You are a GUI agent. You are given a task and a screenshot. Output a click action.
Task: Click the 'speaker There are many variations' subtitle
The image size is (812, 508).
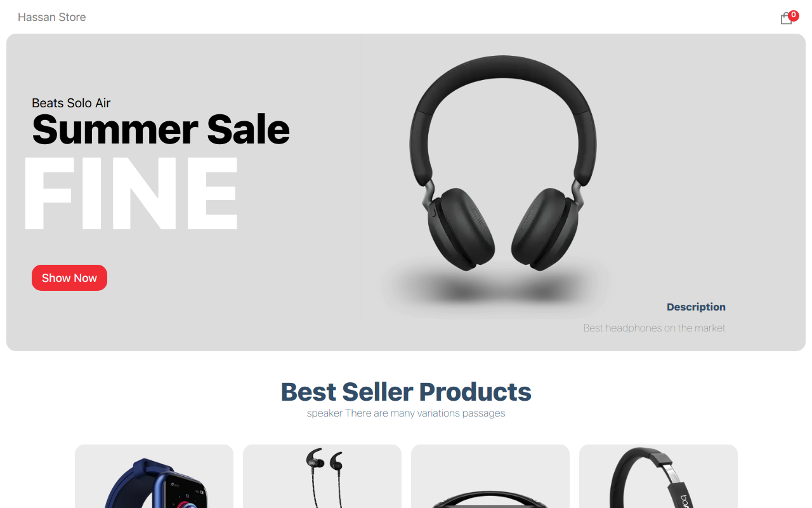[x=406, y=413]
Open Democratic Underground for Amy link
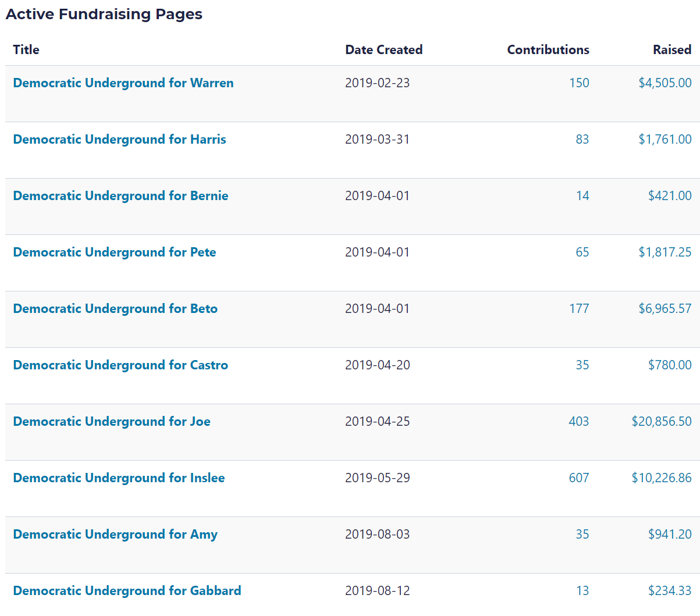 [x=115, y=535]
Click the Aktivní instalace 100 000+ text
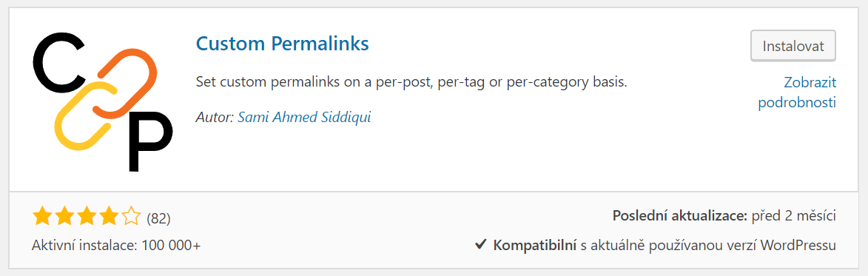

* * *

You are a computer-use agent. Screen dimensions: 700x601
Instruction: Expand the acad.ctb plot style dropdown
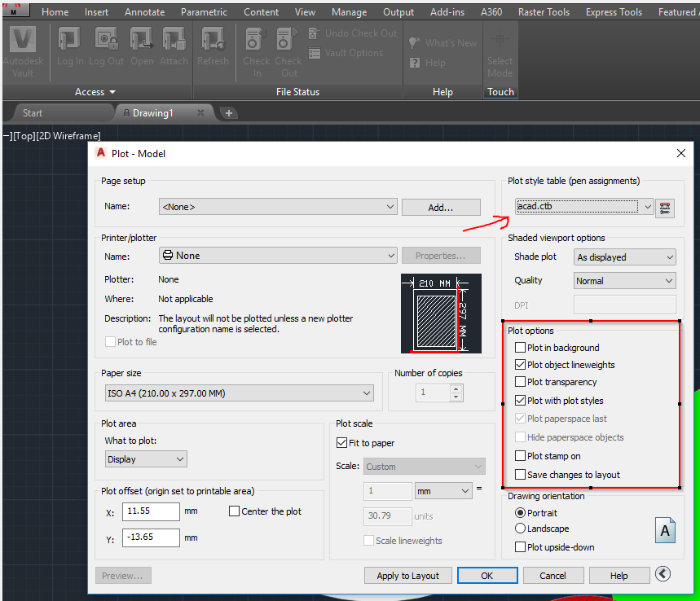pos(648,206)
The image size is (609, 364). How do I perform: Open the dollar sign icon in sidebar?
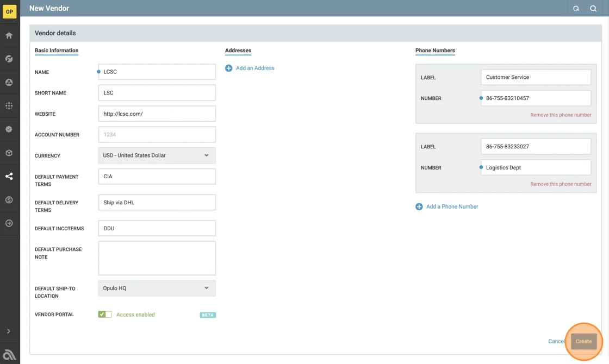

INSTRUCTIONS TO FOLLOW :: Find every line in the records above that contains the word "agent", and copy each one.

WRITTEN RESPONSE ::
You are a GUI agent. You are given a task and a screenshot. Output a click action.
You are a computer-use agent. Screen dimensions: 700x601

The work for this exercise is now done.